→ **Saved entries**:

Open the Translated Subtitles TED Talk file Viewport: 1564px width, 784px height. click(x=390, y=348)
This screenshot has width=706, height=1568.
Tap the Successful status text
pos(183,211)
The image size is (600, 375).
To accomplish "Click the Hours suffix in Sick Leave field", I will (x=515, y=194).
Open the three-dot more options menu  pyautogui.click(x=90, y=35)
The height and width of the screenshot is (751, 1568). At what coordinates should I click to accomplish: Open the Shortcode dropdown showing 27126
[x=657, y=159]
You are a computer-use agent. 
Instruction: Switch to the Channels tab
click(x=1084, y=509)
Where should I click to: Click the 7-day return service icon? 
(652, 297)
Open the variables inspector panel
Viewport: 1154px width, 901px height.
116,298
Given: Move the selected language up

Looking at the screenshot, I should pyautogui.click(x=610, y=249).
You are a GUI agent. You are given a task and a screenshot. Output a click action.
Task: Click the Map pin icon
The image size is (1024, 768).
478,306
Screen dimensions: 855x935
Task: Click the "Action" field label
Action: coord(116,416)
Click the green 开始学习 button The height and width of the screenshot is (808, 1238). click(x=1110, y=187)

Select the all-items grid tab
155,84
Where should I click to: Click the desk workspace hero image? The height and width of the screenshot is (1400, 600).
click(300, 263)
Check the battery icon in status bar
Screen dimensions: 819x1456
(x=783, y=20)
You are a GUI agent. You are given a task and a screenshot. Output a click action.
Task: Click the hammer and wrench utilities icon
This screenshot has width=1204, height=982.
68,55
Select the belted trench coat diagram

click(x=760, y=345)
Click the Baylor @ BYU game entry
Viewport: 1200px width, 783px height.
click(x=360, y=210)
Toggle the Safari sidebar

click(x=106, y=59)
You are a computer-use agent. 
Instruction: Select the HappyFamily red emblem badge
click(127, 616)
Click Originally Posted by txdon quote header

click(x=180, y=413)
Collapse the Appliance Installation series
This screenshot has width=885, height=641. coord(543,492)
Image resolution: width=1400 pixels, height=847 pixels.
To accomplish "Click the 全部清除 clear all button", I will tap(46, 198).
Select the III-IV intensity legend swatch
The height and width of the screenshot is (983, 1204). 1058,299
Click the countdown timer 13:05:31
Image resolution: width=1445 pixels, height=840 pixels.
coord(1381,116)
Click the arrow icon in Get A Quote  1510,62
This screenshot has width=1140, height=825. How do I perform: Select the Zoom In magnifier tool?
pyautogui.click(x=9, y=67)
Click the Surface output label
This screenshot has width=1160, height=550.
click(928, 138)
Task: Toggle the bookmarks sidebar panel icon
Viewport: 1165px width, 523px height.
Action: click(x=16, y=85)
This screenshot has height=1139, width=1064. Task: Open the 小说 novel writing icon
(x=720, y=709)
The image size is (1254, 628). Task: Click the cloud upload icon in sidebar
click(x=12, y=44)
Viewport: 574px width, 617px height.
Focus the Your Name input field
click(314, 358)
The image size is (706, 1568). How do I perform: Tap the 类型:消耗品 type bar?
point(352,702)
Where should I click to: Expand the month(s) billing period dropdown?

→ **Task details**: Transcribe, exactly and without additions, the lines of the records above, beginning with the line that contains "Click Originally Posted by txdon quote header" and ending with the line that contains "Image resolution: width=1400", both included.

→ **Response below**:
Click Originally Posted by txdon quote header

click(x=180, y=413)
Collapse the Appliance Installation series
This screenshot has width=885, height=641. coord(543,492)
Image resolution: width=1400 pixels, height=847 pixels.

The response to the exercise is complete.